Eres un tío, te crees guapo, te crees que con tan solo un chasquido de
dedos vas a tener a un montón de tías a tus pies, empiezas a clasificarlas,
primero las guapas, las pones de más guapa a menos guapa, después cuando ya te
has aburrido de esas te pones con las que según tu están más guapas de cara a
la pared, empiezas por la menos fea, acabando por ponerle el cartelito en la
frente a la peor.
Primero vas y te diviertes un poco con una, le
empiezas diciendo cosas bonitas ya que te la encontraste un día por la calle,
te pareció guapa y fácil ¿pero sabes qué pasa? Que es todo lo contrario, puede
que sea rubia, pero ella no es tonta sabes. Empezaste a hablar con ella como si
nada, la llevaste a tu terreno haciendo de las tuyas con tus estúpidos juegos,
y cuando ya tuviste sus labios contra los tuyos, cuando ya tuviste lo que
querías hiciste como si nada, como si nunca hubiese pasado aquello.
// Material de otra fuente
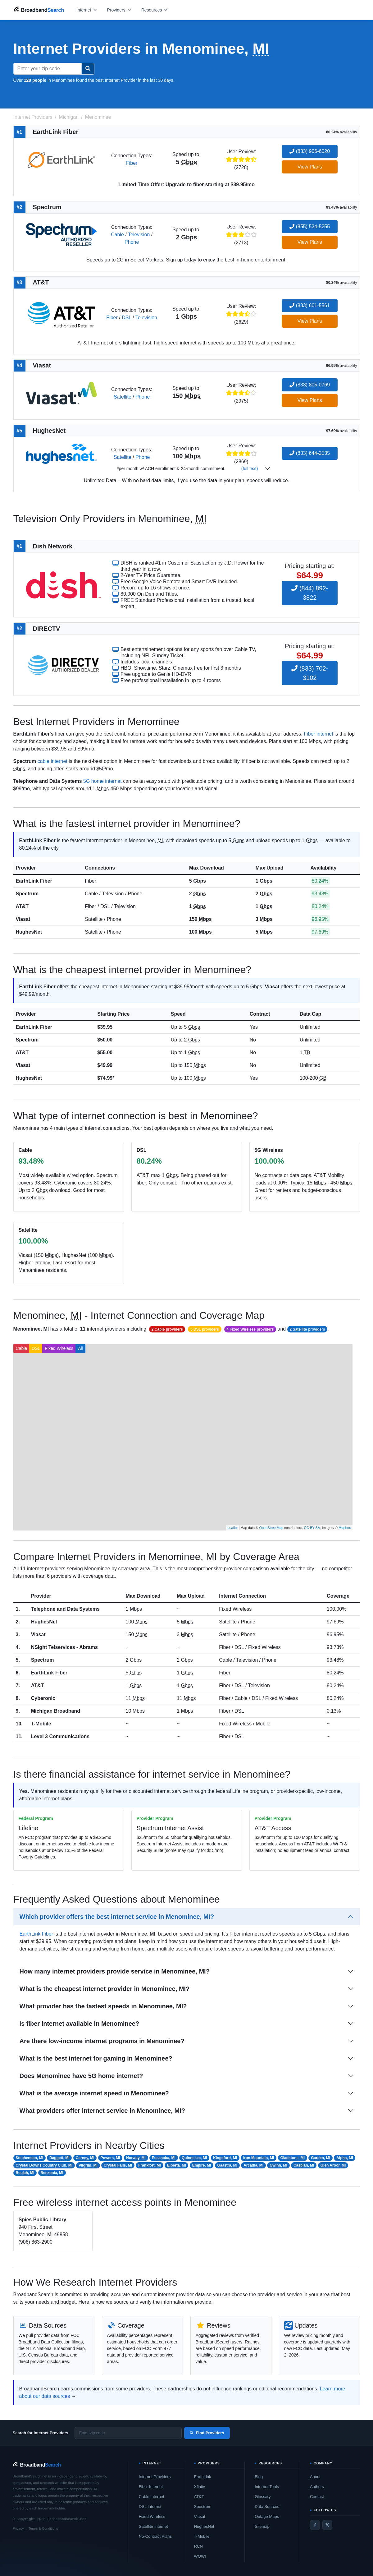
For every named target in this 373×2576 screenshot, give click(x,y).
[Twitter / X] (327, 2525)
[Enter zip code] (128, 2433)
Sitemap (262, 2526)
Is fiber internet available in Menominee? (79, 2023)
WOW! (200, 2556)
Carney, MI (85, 2158)
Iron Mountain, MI (258, 2158)
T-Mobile (41, 1723)
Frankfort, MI (149, 2165)
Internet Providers (155, 2476)
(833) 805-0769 (309, 384)
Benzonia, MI (51, 2173)
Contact (317, 2496)
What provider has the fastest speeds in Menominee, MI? (103, 2006)
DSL (126, 317)
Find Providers (207, 2433)
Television (139, 234)
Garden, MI (320, 2158)
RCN (198, 2546)
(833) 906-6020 (309, 151)
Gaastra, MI (227, 2165)
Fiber (131, 163)
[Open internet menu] (86, 10)
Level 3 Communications (60, 1736)
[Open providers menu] (119, 10)
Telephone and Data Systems (65, 1609)
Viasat (23, 919)
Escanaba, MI (163, 2158)
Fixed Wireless (59, 1348)
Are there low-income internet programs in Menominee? (102, 2041)
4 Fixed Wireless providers (250, 1329)
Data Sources (267, 2506)
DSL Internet (150, 2506)
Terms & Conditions (43, 2528)
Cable (117, 234)
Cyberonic (43, 1698)
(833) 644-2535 (309, 453)
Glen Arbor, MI (333, 2165)
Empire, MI (201, 2165)
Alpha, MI (344, 2158)
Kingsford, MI (225, 2158)
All (80, 1348)
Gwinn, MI (278, 2165)
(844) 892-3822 (309, 593)
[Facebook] (315, 2525)
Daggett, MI (59, 2158)
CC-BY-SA (312, 1528)
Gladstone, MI (292, 2158)
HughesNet (29, 932)
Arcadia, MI (253, 2165)
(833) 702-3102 (309, 673)
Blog (259, 2476)
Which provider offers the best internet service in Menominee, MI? (117, 1916)
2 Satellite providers (307, 1329)
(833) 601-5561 (309, 305)
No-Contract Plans (155, 2536)
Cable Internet (151, 2496)
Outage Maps (267, 2516)
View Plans (310, 166)
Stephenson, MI (29, 2158)
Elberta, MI (176, 2165)
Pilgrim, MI (88, 2165)
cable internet (52, 761)
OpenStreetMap (271, 1528)
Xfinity (199, 2486)
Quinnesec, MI (194, 2158)
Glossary (263, 2496)
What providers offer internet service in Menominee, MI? (102, 2110)
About (315, 2476)
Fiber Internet (151, 2486)
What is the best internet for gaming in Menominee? (96, 2058)
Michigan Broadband (55, 1711)
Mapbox (345, 1528)
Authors (317, 2486)
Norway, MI (135, 2158)
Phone (132, 242)
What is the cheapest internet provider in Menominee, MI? (105, 1988)
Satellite (122, 396)
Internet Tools (267, 2486)
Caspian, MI (303, 2165)
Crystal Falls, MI (118, 2165)
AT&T (22, 906)
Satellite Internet (153, 2526)
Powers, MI (110, 2158)
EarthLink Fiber (34, 881)
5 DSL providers (204, 1329)
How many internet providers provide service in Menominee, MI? (115, 1971)
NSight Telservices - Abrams (64, 1647)
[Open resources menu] (154, 10)
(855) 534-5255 (309, 226)
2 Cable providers (167, 1329)
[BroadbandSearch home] (38, 10)
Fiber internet (318, 733)
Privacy (18, 2528)
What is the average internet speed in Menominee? (94, 2093)
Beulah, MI (25, 2173)
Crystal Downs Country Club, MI (44, 2165)
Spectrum (27, 893)
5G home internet (102, 781)
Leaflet (232, 1528)
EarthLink (202, 2476)
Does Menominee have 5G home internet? (81, 2075)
Ahora es cuando estas aburrido de
la que vino después de ella y piensas “joder, esta tía es un muermo, mejor me
vuelvo con la otra que era más fácil y seguro que cae otra vez”. Empiezas con
los cariñitos, le hablas tu para que ella se sorprenda, pero cariño con tus
chulerías no vas a ningún lado que eso de que eres tu quien da y no es a ti a
quien dan no hace ni puta gracia chaval, solo consigues que ella se arrepienta
aún más de todo lo que pasó contigo.
Te das cuenta de que solo pierdes
el tiempo? Que ella ya no es tuya tío, que se ha olvidado de ti y de aquella
tarde, que no te quiere ni te va a querer nunca, que sonríe gracias a otro que
no eres tú. Déjala joder, deja que sea feliz como no lo fue contigo, deja que
otro la haga feliz como tú no supiste hacerlo.